Saved data entries
■ ■ ■ ■

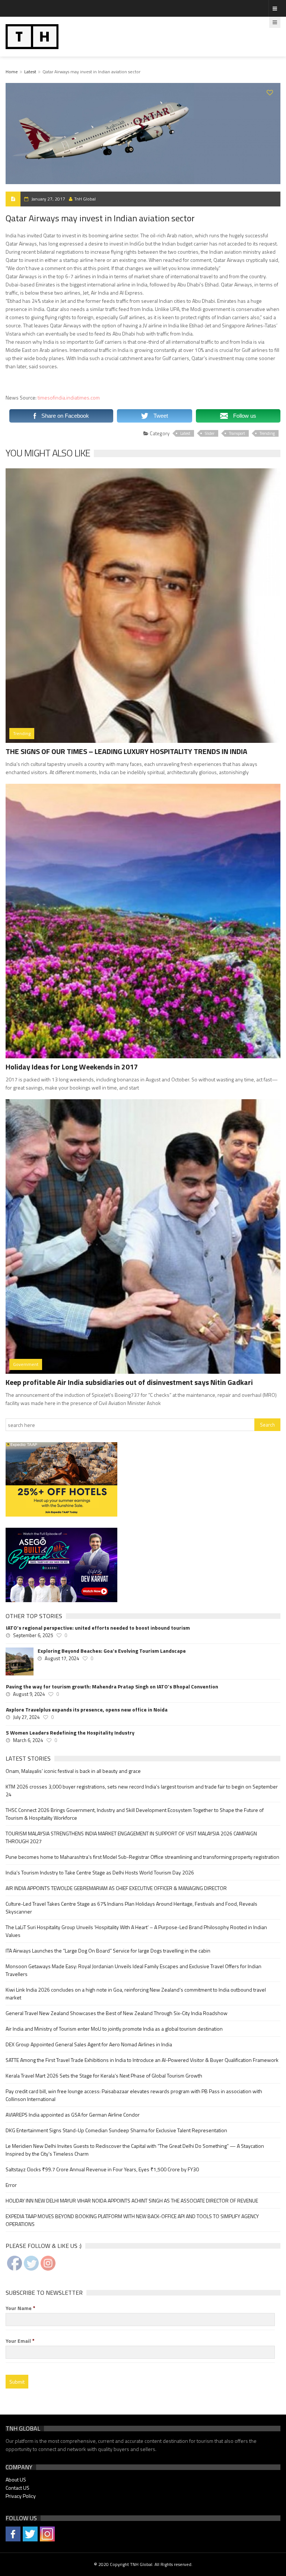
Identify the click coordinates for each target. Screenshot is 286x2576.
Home (12, 71)
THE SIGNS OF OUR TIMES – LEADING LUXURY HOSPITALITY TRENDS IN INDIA (126, 751)
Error (11, 2185)
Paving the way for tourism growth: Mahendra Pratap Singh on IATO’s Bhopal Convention (112, 1686)
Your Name (20, 2308)
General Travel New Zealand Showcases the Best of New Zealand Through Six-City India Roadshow (117, 2013)
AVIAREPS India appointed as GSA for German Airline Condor (73, 2114)
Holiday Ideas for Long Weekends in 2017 (72, 1066)
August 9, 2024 (29, 1694)
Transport (237, 433)
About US (16, 2479)
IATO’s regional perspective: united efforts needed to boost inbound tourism (98, 1627)
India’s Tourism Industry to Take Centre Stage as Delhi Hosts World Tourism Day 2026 (100, 1872)
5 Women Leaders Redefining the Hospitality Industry (70, 1732)
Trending (267, 433)
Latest (30, 71)
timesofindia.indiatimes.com (69, 397)
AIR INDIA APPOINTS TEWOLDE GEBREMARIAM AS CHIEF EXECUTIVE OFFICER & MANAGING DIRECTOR (116, 1888)
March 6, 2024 (28, 1740)
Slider (209, 433)
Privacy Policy (21, 2496)
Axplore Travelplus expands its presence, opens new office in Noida (87, 1709)
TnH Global (85, 198)
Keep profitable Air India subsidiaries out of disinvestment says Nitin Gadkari (129, 1382)
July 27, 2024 (26, 1717)
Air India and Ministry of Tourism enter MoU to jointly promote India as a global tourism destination (114, 2029)
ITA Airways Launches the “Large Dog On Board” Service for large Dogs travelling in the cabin (108, 1950)
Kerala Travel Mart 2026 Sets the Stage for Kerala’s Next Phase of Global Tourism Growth (104, 2075)
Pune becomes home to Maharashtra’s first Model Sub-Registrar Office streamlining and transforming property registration (142, 1857)
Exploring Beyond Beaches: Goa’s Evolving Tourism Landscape (112, 1651)
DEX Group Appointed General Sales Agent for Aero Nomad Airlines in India (89, 2044)
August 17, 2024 (62, 1658)
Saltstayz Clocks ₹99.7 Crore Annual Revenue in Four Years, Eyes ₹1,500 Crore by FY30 (102, 2169)
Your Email (20, 2341)
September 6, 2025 (33, 1635)
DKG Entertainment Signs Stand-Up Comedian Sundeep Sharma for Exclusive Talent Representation (116, 2130)
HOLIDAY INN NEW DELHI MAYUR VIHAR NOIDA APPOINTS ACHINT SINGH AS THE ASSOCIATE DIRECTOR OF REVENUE (132, 2200)
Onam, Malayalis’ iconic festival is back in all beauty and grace (73, 1771)
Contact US (17, 2488)
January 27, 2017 (48, 198)
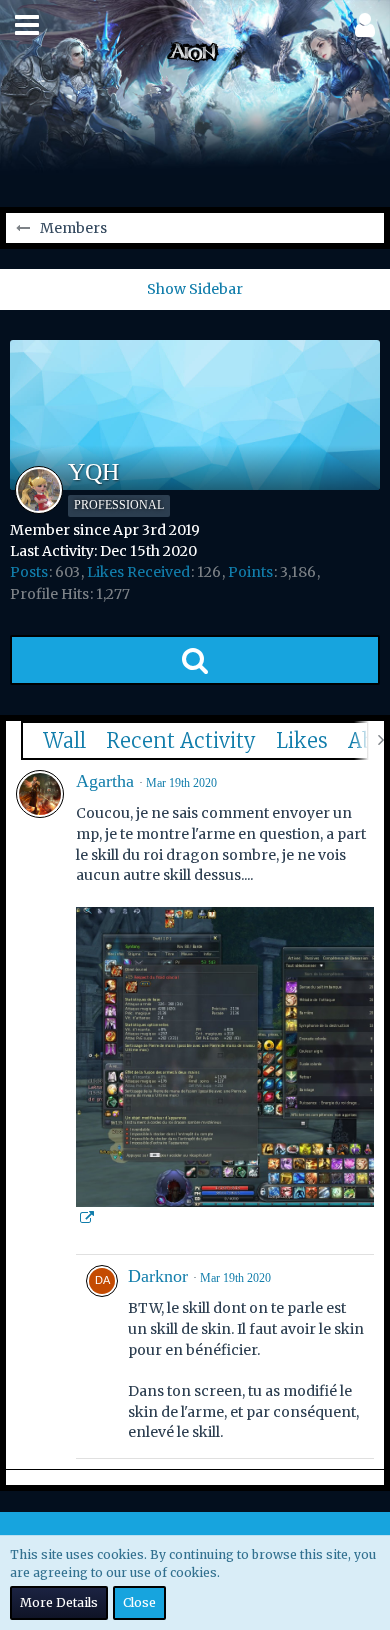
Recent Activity (181, 740)
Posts (29, 572)
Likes (302, 740)
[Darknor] (102, 1356)
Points (250, 572)
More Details (59, 1602)
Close (139, 1602)
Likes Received (138, 572)
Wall (64, 740)
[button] (27, 25)
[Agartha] (40, 794)
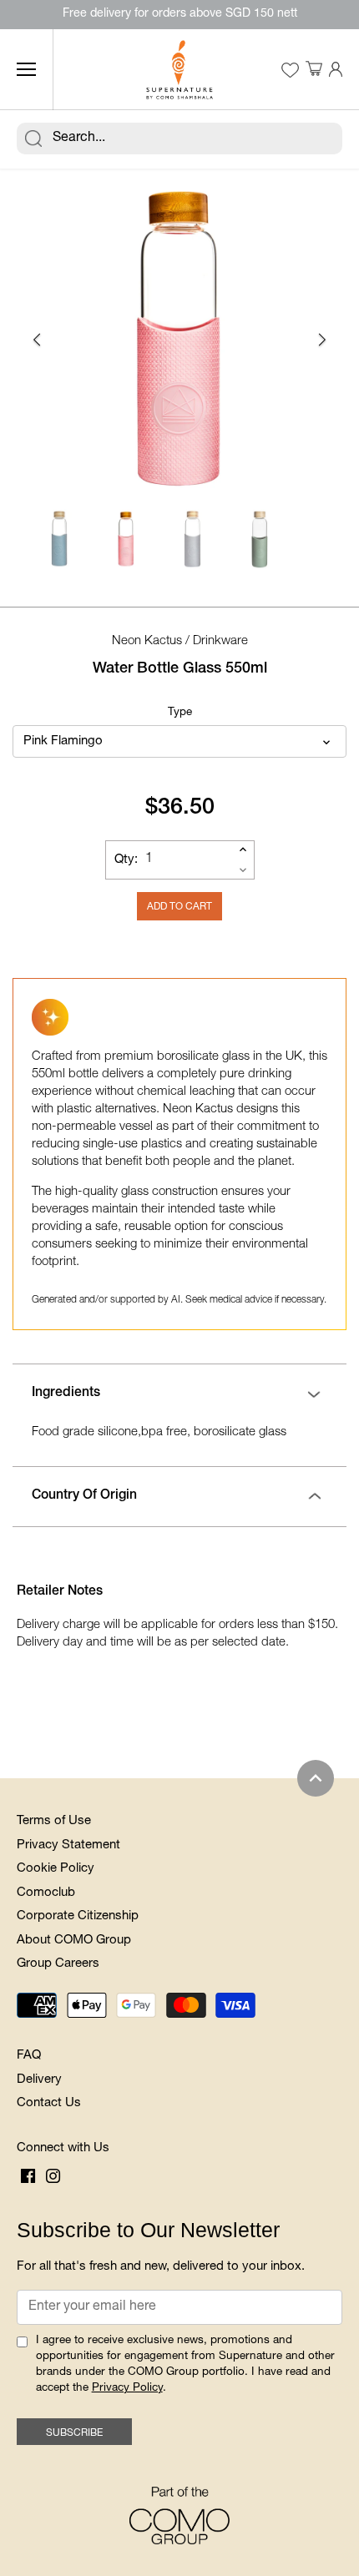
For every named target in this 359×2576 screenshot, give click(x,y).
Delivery (39, 2080)
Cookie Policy (55, 1869)
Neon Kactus (147, 641)
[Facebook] (28, 2176)
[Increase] (243, 849)
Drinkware (220, 641)
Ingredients (66, 1393)
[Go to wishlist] (289, 70)
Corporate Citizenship (78, 1916)
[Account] (335, 70)
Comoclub (46, 1893)
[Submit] (33, 138)
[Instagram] (53, 2176)
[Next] (321, 339)
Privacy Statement (68, 1845)
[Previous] (37, 339)
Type (180, 712)
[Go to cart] (314, 69)
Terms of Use (54, 1821)
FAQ (29, 2055)
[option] (179, 339)
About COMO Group (74, 1940)
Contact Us (49, 2103)
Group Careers (58, 1964)
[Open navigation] (26, 69)
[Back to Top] (315, 1778)
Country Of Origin (84, 1496)
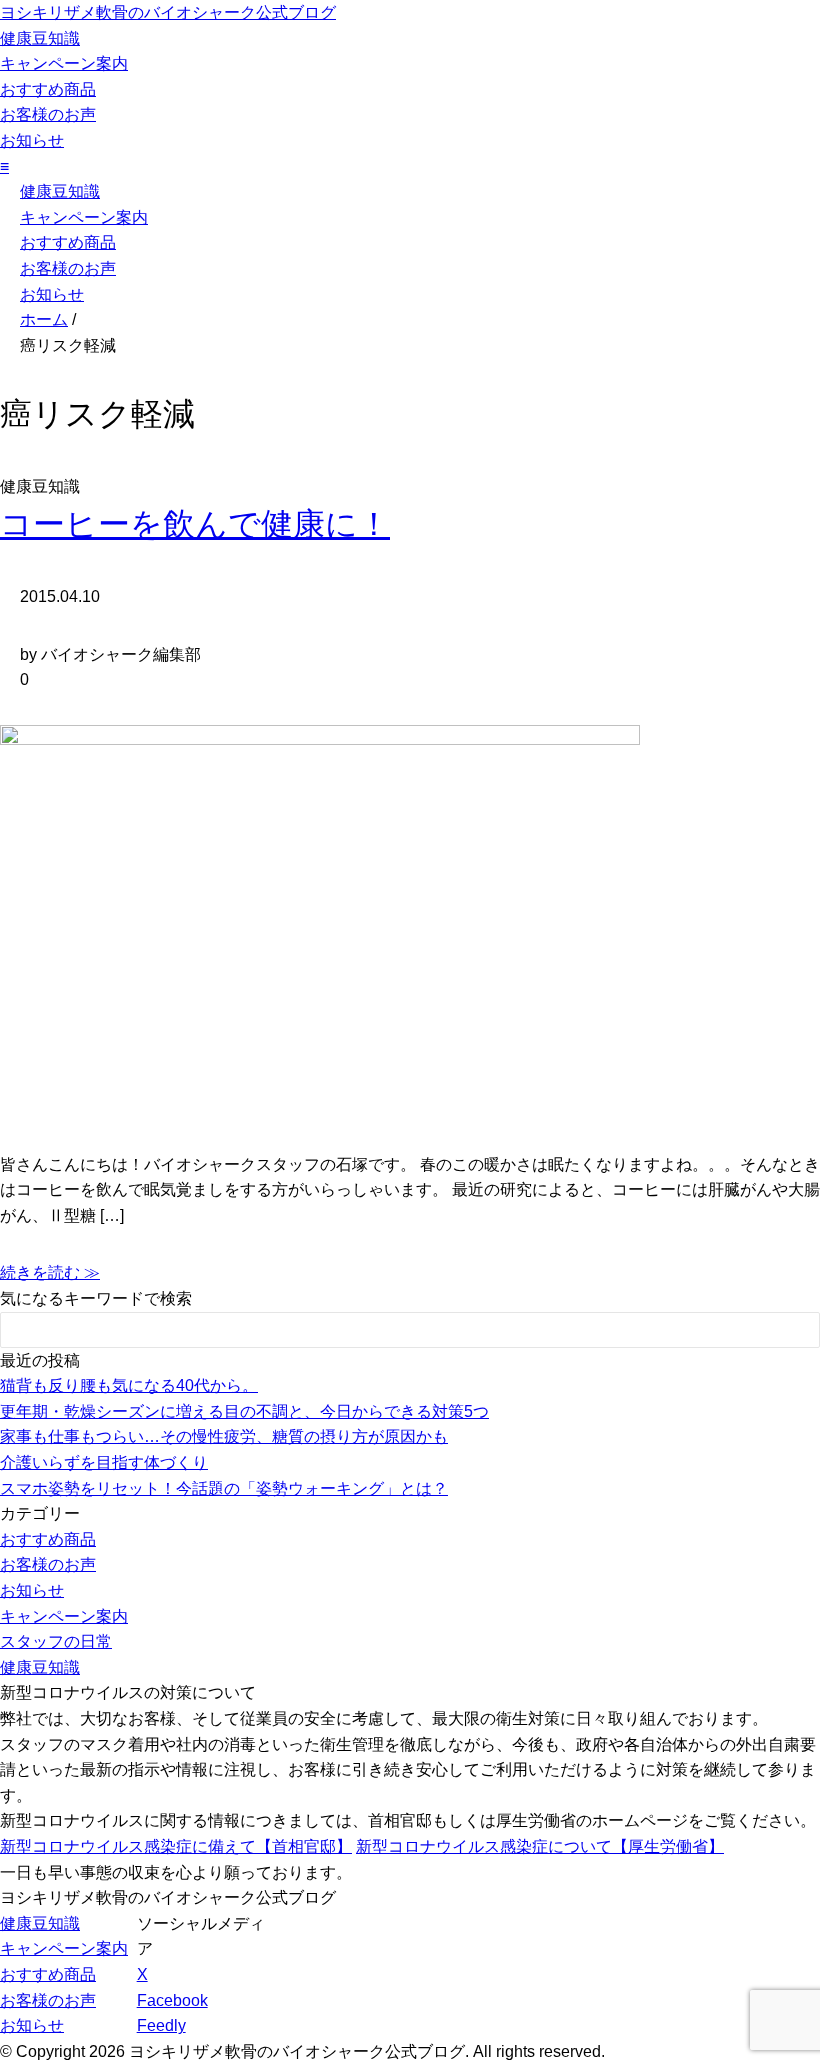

■ ■ ■ ■

• _Problem to solve_
Output only an exact transcription of the lines above from the one with "Transport (237, 433)" up to and including the one with "September 6, 2025 (33, 1635)".

• _Answer space_
Transport (237, 433)
About US (16, 2479)
IATO’s regional perspective: united efforts needed to boost inbound tourism (98, 1627)
India’s Tourism Industry to Take Centre Stage as Delhi Hosts World Tourism Day 2026 (100, 1872)
5 Women Leaders Redefining the Hospitality Industry (70, 1732)
Trending (267, 433)
Latest (30, 71)
timesofindia.indiatimes.com (69, 397)
AIR INDIA APPOINTS TEWOLDE GEBREMARIAM AS CHIEF EXECUTIVE OFFICER & MANAGING DIRECTOR (116, 1888)
March 6, 2024 (28, 1740)
Slider (209, 433)
Privacy Policy (21, 2496)
Axplore Travelplus expands its presence, opens new office in Noida (87, 1709)
TnH Global (85, 198)
Keep profitable Air India subsidiaries out of disinvestment says Nitin Gadkari (129, 1382)
July 27, 2024 (26, 1717)
Air India and Ministry of Tourism enter MoU to jointly promote India as a global tourism destination (114, 2029)
ITA Airways Launches the “Large Dog On Board” Service for large Dogs travelling in the cabin (108, 1950)
Kerala Travel Mart 2026 Sets the Stage for Kerala’s Next Phase of Global Tourism Growth (104, 2075)
Pune becomes home to Maharashtra’s first Model Sub-Registrar Office streamlining and transforming property registration (142, 1857)
Exploring Beyond Beaches: Goa’s Evolving Tourism Landscape (112, 1651)
DEX Group Appointed General Sales Agent for Aero Nomad Airlines in India (89, 2044)
August 17, 2024 (62, 1658)
Saltstayz Clocks ₹99.7 Crore Annual Revenue in Four Years, Eyes ₹1,500 Crore by FY30 (102, 2169)
Your Email (20, 2341)
September 6, 2025 (33, 1635)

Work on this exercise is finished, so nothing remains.